Jens Holst, a German researcher, took a very deep look at co-pays in countries with advanced economies and made
significant findings [that] contradict the accepted ideas of health economics and call into question widespread assumptions. Many social policy recommendations and decisions are based much more on subjective perceptions than on hard evidence. So in the interests of evidence-based health policy it would appear a matter of urgency to collect precise information about the complex and often underestimated social repercussions of direct cost sharing.
Although co-pays often cost $5, $10 or $20 — amounts that may seem trivial to many — they present real barriers for those getting by on meager incomes.
In addition, a host of software firms assert in marketing materials that it costs from $7 to more than $10 to mail an invoice and collect a payment. While collecting cash on the spot and processing it costs less, it is still an expense. My wife and I, for example, often get billed for $10 co-pays that are not accepted at our insurer’s hospital. We then get dunned to pay and then get a refund. This whole process is likely to cost more than $10. Even when the accounting is done right, processing co-pays can often exceed their value.
The processing estimates make sense, given that in 2012 the median pay of billing clerks was $35,170, the Bureau of Labor Statistics estimated. We could get rid of a fair number of the 1.8 million financial clerical jobs just by eliminating medical co-pays, at the same time reducing human suffering and perhaps lengthening lives.

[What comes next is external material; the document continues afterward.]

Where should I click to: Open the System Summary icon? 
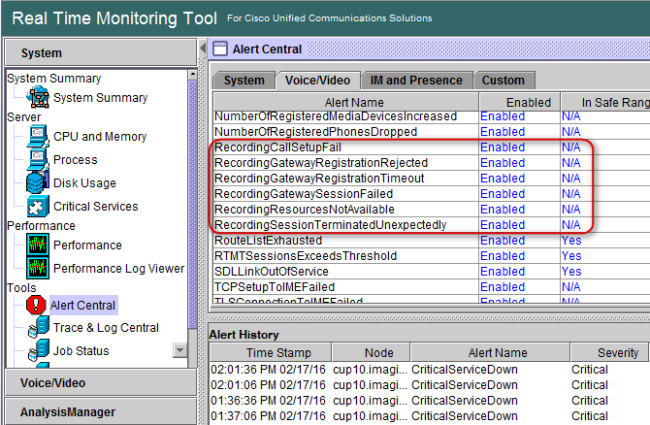(39, 98)
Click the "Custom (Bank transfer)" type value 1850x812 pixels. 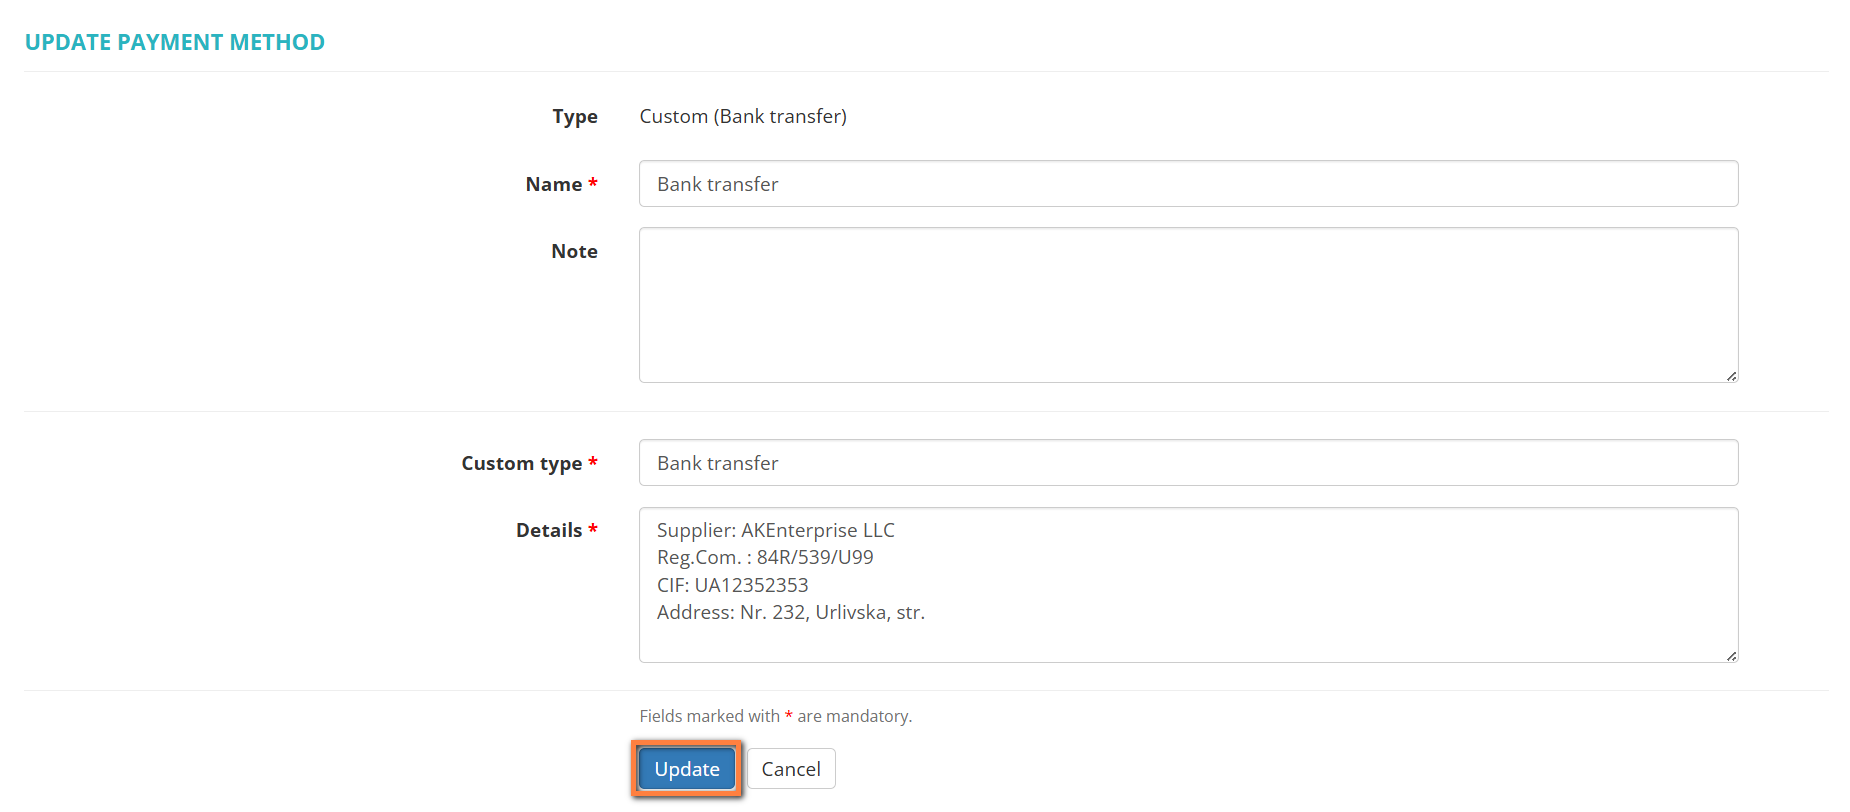pos(743,116)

Job creation is no more a justification for co-pay paperwork than would be a law that banned earthmoving equipment and required construction sites to rely on manual laborers wielding shovels.
So why do insurance plans demand co-pays? According to free-market economic dogma, co-pays make people behave more rationally.

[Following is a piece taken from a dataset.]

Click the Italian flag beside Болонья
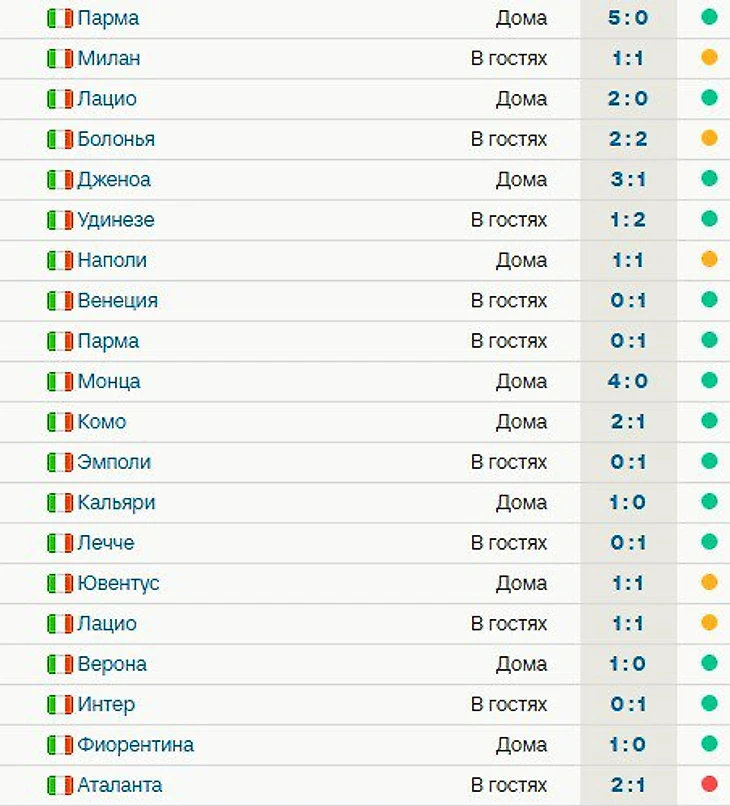This screenshot has width=730, height=806. [60, 139]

However — and this is the key point — instituting a policy that tries to make people behave in an economically rational way is not necessarily economically rational. In fact, the evidence demonstrates that co-pay policies are irrational.

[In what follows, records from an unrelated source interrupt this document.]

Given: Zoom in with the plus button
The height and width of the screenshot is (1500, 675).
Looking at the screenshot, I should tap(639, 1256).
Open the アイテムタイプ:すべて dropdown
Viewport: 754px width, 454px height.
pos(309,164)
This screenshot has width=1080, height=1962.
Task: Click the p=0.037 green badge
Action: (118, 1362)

In economics “rational” is a term of art. It means groups of people consistently making choices that maximize their benefits and minimize their costs.
By this definition, the promotion of co-pays by employers and insurers fails the rationality test. Why? Because co-pays discourage people, especially those with meager incomes, from seeing doctors and obtaining medications. That reduces immediate spending on doctor visits and drugs but not total costs over the longer term. Instead, when people who are squeezed financially do not pick up their medications, thus avoiding the co-pay, they later will need more intensive and costly care, which drives up total costs for health care as well as increasing human misery and shortening lives.
When co-pays discourage getting drugs and visiting doctors, which results in more costly medical problems later, the system is irrational. When those payments eat up as much as or even more than they bring in, the system is more so.
Here is a suggestion: Get rid of co-pays. Instead let’s just add a prominent line on paycheck stubs that reads, “Your health care is paid separately, and it cost X dollars this pay period.” That would help make the American economy more efficient and more humane.